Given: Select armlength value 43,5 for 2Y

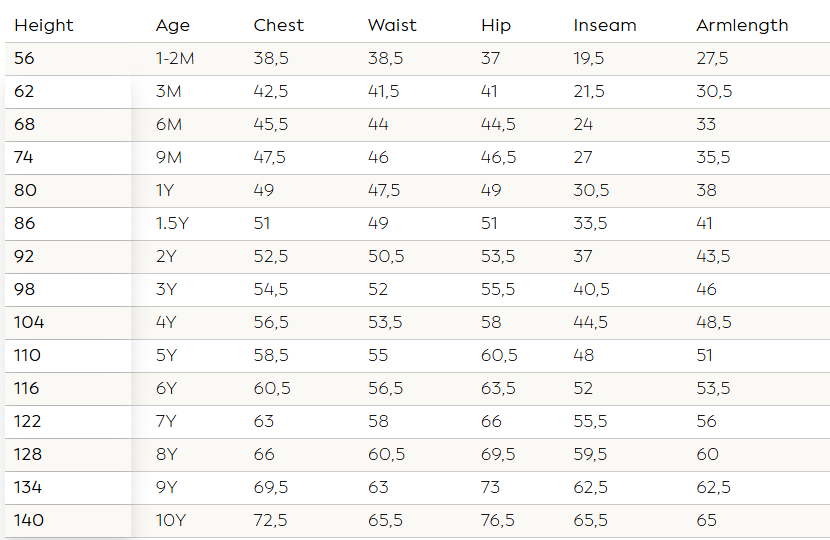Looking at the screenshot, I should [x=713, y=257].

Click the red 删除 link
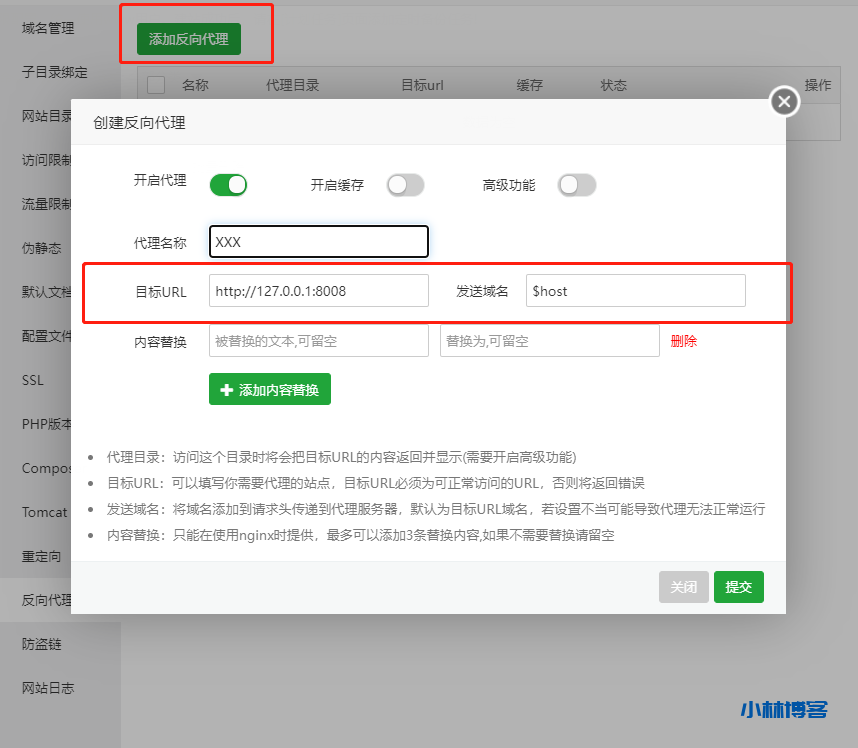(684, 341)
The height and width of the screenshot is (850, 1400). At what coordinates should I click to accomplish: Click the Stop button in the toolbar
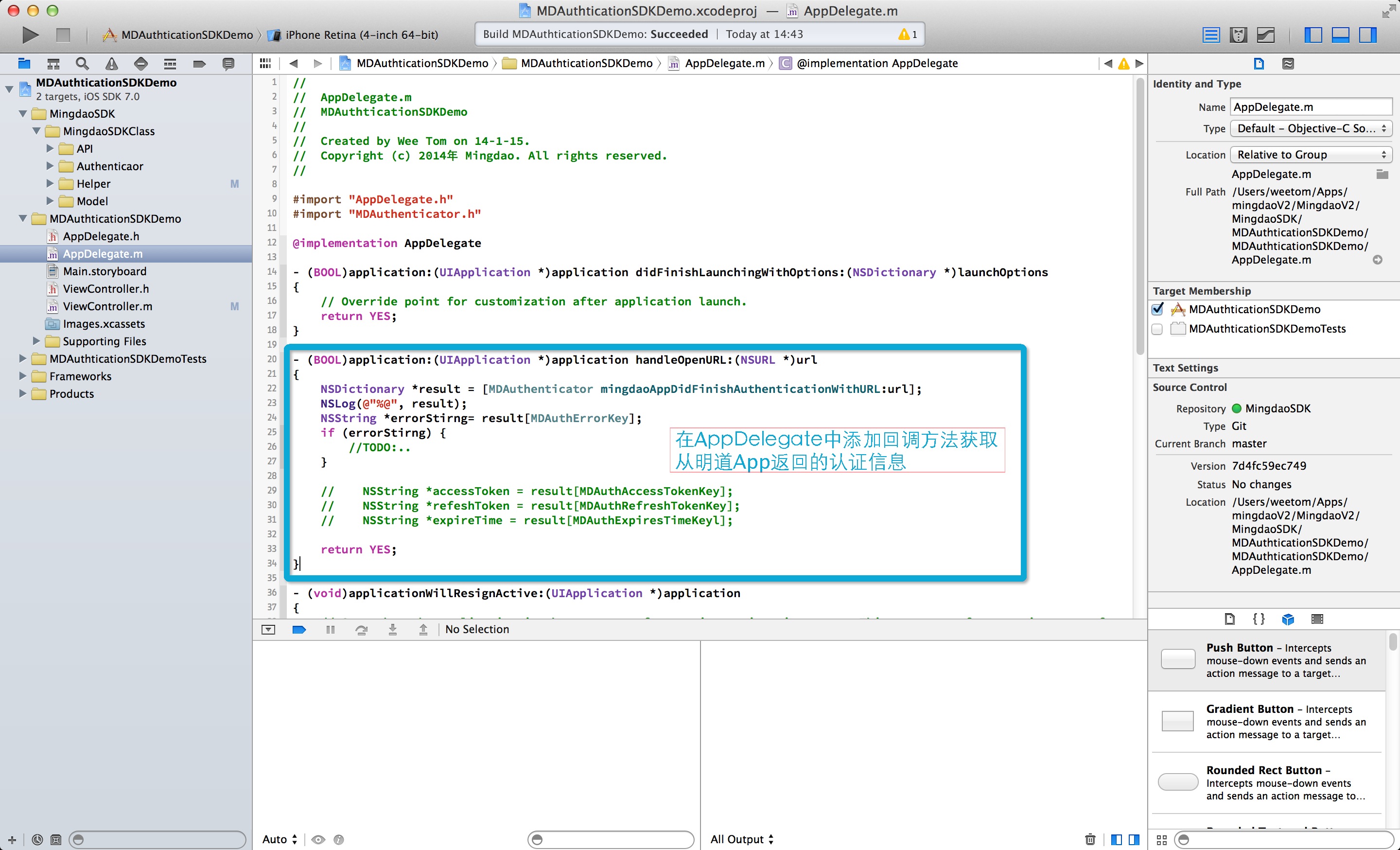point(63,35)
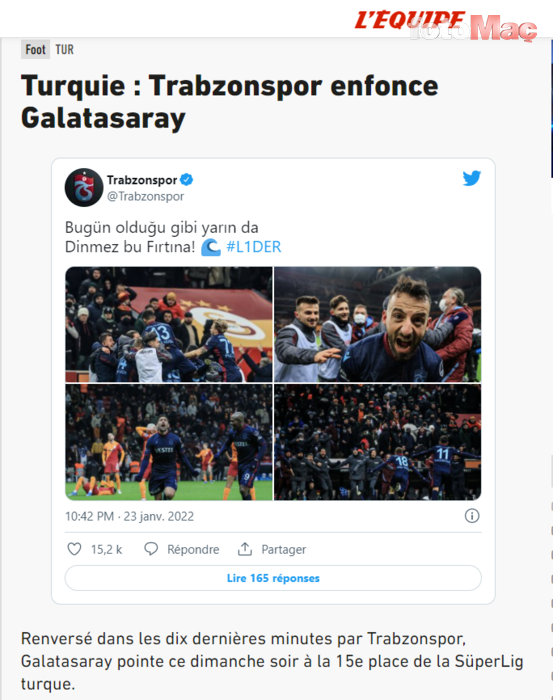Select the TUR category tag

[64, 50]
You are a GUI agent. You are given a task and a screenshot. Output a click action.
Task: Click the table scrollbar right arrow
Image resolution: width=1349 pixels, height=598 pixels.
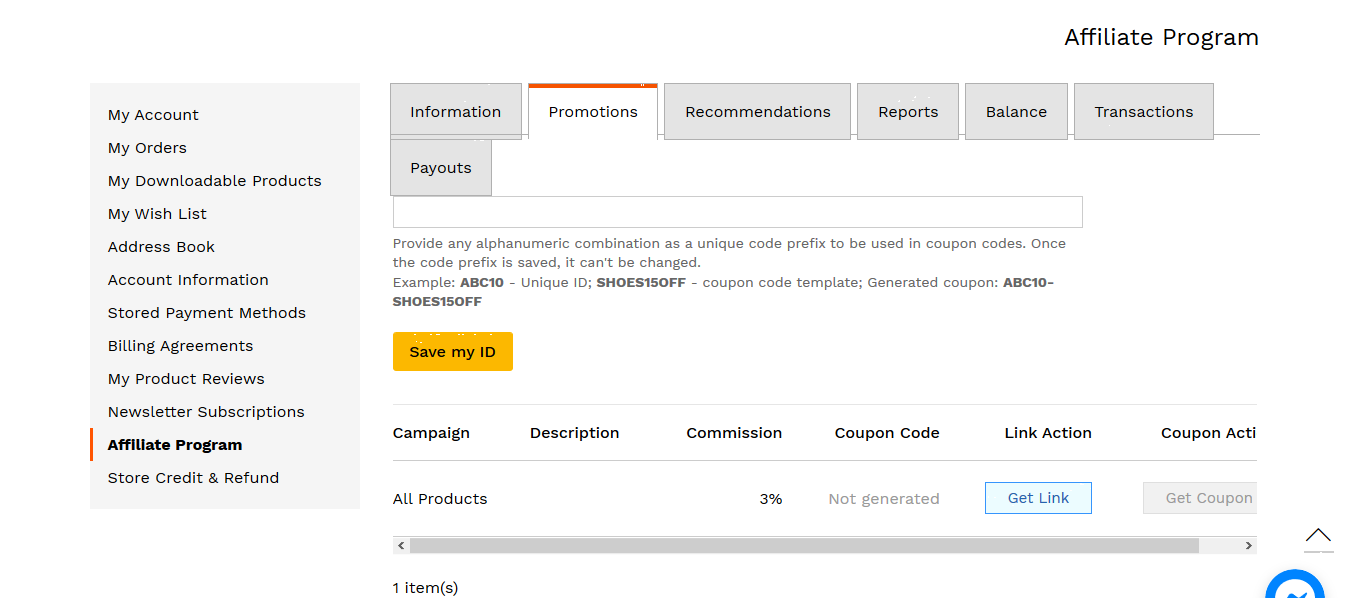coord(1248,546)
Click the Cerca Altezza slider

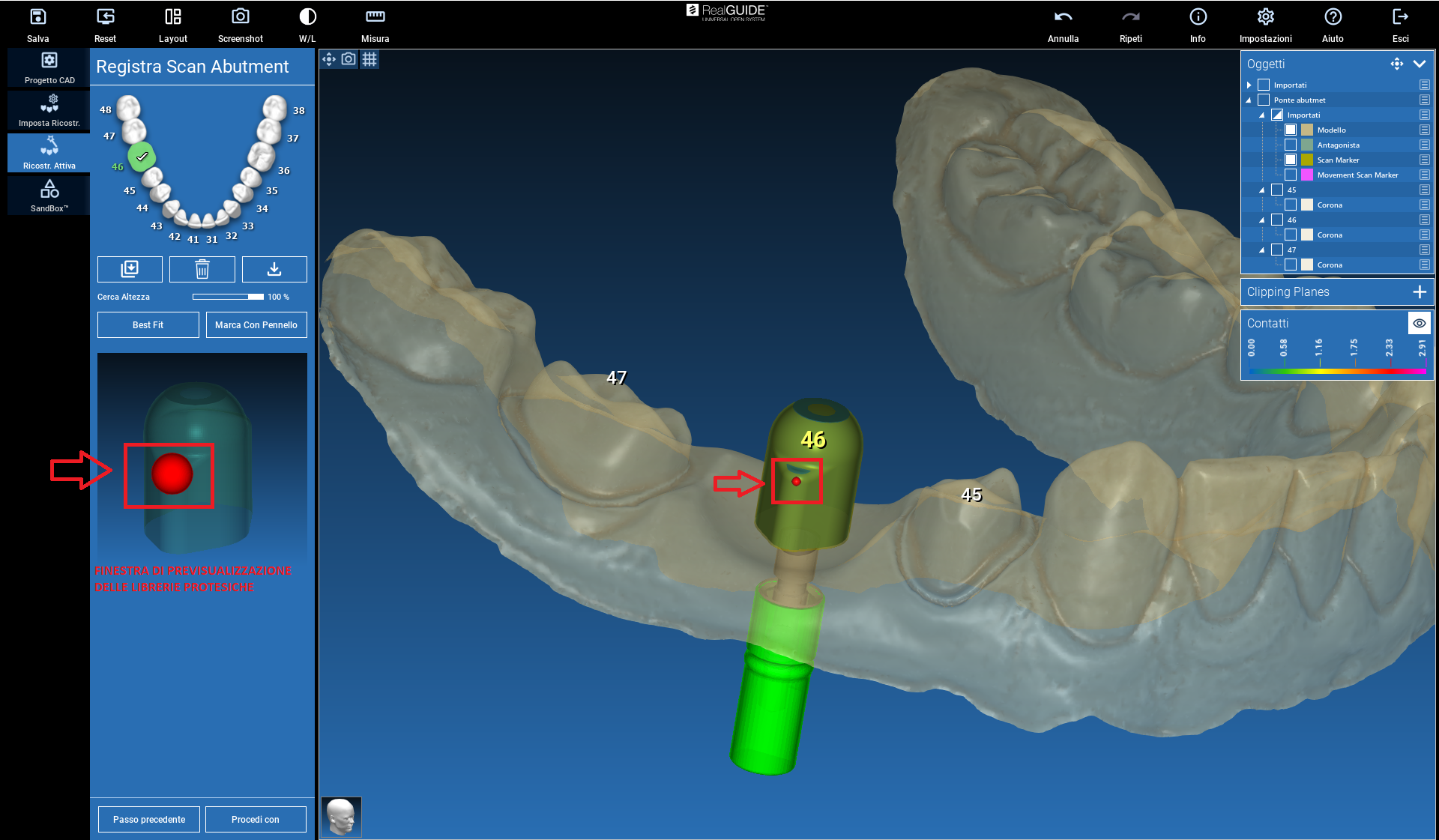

+===+

Entnimm den Zeilen oben ihren gesamten Text und gib ihn wortgetreu wieder. Die Bilder lässt du in deiner Antwort weg.

Given: Select armlength value 43,5 for 2Y

Looking at the screenshot, I should [x=713, y=257].

Click the red 删除 link
(684, 341)
The height and width of the screenshot is (850, 1400). At what coordinates should I click to accomplish: Click the Stop button in the toolbar
point(63,35)
Select the TUR category tag

[64, 50]
You are a GUI agent. You are given a task and a screenshot. Output a click action.
Task: Click the table scrollbar right arrow
Image resolution: width=1349 pixels, height=598 pixels.
coord(1248,546)
Click the Cerca Altezza slider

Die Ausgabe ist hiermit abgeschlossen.